Segment Start: DATASET RECORDS

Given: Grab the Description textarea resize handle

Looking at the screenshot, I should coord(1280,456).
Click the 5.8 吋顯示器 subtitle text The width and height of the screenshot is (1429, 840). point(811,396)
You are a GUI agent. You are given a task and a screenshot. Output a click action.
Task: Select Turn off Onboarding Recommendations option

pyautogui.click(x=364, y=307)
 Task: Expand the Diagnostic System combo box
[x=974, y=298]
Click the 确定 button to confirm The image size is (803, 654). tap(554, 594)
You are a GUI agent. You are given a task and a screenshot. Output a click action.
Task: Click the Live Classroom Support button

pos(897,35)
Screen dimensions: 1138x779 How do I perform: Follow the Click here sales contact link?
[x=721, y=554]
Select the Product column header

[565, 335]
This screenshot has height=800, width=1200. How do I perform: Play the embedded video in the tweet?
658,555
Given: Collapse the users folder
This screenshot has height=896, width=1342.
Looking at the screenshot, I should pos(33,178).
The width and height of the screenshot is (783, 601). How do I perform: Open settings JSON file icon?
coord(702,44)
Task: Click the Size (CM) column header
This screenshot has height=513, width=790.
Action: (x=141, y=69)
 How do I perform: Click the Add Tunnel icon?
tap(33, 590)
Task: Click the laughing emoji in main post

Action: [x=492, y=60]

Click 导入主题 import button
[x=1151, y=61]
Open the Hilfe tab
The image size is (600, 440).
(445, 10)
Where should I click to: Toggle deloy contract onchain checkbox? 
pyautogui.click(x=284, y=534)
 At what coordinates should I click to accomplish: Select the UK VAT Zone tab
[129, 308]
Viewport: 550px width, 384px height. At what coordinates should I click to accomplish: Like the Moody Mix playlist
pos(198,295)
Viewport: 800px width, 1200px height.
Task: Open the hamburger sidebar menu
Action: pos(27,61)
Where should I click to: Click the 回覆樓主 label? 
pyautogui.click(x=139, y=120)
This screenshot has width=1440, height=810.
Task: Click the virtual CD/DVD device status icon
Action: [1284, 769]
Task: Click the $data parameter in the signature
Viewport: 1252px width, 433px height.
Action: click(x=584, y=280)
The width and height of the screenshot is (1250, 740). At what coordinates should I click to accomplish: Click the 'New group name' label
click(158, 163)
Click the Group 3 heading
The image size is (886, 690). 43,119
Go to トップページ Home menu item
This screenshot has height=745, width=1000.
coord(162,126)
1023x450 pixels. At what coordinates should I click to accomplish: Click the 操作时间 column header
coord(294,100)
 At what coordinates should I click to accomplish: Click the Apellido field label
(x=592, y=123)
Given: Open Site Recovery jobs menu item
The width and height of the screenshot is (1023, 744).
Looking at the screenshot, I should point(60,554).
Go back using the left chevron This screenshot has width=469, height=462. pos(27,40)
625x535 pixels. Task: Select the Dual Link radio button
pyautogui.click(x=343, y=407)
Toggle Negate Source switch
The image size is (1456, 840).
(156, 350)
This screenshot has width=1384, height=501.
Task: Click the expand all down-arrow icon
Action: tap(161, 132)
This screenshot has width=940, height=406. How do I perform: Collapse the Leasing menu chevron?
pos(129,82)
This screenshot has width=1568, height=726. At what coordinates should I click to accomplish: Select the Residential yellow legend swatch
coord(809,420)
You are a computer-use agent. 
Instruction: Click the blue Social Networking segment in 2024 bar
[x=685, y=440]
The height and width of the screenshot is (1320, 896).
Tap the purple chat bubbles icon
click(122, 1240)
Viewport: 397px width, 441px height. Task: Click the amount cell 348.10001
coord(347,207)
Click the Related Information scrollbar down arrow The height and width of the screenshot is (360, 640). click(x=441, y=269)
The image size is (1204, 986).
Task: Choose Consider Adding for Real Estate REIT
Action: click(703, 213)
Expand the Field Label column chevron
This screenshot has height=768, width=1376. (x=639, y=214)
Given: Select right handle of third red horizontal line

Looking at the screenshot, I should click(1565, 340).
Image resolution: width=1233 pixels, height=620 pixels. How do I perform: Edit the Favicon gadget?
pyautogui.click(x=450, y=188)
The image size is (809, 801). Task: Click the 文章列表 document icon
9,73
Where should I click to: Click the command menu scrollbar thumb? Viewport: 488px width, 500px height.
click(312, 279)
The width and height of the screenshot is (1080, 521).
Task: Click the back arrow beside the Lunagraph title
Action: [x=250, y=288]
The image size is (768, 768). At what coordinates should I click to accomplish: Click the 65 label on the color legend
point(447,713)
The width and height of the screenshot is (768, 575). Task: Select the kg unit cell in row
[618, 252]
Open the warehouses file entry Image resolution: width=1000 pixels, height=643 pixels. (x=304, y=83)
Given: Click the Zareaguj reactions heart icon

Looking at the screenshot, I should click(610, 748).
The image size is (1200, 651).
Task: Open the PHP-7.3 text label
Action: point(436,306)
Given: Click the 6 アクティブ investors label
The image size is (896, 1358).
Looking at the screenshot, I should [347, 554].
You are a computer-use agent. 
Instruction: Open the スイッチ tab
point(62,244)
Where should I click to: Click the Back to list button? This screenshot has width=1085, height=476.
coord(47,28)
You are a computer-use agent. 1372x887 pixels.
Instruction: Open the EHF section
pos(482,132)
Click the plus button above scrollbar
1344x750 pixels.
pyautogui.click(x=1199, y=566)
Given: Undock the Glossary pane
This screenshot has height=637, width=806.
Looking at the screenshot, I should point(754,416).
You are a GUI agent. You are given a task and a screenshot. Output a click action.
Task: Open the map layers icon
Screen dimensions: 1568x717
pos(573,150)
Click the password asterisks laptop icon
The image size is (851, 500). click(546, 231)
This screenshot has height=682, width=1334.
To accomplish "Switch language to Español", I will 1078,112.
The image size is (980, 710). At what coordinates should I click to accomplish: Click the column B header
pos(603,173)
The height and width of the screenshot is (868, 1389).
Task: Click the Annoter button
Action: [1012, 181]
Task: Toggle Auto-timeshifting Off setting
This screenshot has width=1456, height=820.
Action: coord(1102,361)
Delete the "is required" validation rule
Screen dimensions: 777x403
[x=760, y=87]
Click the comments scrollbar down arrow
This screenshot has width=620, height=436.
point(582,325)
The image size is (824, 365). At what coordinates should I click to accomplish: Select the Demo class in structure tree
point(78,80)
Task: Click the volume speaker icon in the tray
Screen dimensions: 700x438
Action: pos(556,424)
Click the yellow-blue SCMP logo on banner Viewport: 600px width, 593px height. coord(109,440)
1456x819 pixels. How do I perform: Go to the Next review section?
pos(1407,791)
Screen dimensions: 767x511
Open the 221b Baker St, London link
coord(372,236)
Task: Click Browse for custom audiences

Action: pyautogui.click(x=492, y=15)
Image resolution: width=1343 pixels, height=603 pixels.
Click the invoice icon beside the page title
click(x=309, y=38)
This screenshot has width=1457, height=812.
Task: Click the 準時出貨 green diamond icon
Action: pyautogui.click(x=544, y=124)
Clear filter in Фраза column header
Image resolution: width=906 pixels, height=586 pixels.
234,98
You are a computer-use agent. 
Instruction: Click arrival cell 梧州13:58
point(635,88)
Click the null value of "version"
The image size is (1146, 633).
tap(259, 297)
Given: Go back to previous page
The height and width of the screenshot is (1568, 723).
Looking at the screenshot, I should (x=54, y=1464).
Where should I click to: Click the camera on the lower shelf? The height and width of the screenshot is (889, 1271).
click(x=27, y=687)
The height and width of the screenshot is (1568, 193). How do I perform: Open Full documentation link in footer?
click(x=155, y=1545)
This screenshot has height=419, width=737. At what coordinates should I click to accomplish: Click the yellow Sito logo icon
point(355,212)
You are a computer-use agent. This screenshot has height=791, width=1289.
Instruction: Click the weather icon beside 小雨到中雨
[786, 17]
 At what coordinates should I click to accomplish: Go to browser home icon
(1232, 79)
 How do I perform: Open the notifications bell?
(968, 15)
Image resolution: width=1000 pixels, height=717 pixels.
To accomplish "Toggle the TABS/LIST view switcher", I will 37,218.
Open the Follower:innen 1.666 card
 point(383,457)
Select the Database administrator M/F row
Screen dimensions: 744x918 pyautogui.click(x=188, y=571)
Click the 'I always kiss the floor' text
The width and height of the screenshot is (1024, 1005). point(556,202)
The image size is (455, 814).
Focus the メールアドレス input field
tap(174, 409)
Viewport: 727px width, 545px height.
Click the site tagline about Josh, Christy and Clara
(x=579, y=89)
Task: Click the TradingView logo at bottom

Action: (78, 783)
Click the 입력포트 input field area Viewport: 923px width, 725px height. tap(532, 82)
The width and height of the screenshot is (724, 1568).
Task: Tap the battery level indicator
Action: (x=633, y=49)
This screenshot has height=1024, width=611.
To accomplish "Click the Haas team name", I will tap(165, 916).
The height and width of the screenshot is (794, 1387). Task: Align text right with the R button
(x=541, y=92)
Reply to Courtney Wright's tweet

Segment End: DATASET RECORDS

PROBLEM REQUIREMENTS: What are the lines, exactly as written above, from the line with "The image size is (824, 365)." to the line with "Image resolution: width=1343", both included? Output only those.

EXPECTED ANSWER:
The image size is (824, 365). At what coordinates should I click to accomplish: Select the Demo class in structure tree
point(78,80)
Task: Click the volume speaker icon in the tray
Screen dimensions: 700x438
Action: pos(556,424)
Click the yellow-blue SCMP logo on banner Viewport: 600px width, 593px height. coord(109,440)
1456x819 pixels. How do I perform: Go to the Next review section?
pos(1407,791)
Screen dimensions: 767x511
Open the 221b Baker St, London link
coord(372,236)
Task: Click Browse for custom audiences

Action: pyautogui.click(x=492, y=15)
Image resolution: width=1343 pixels, height=603 pixels.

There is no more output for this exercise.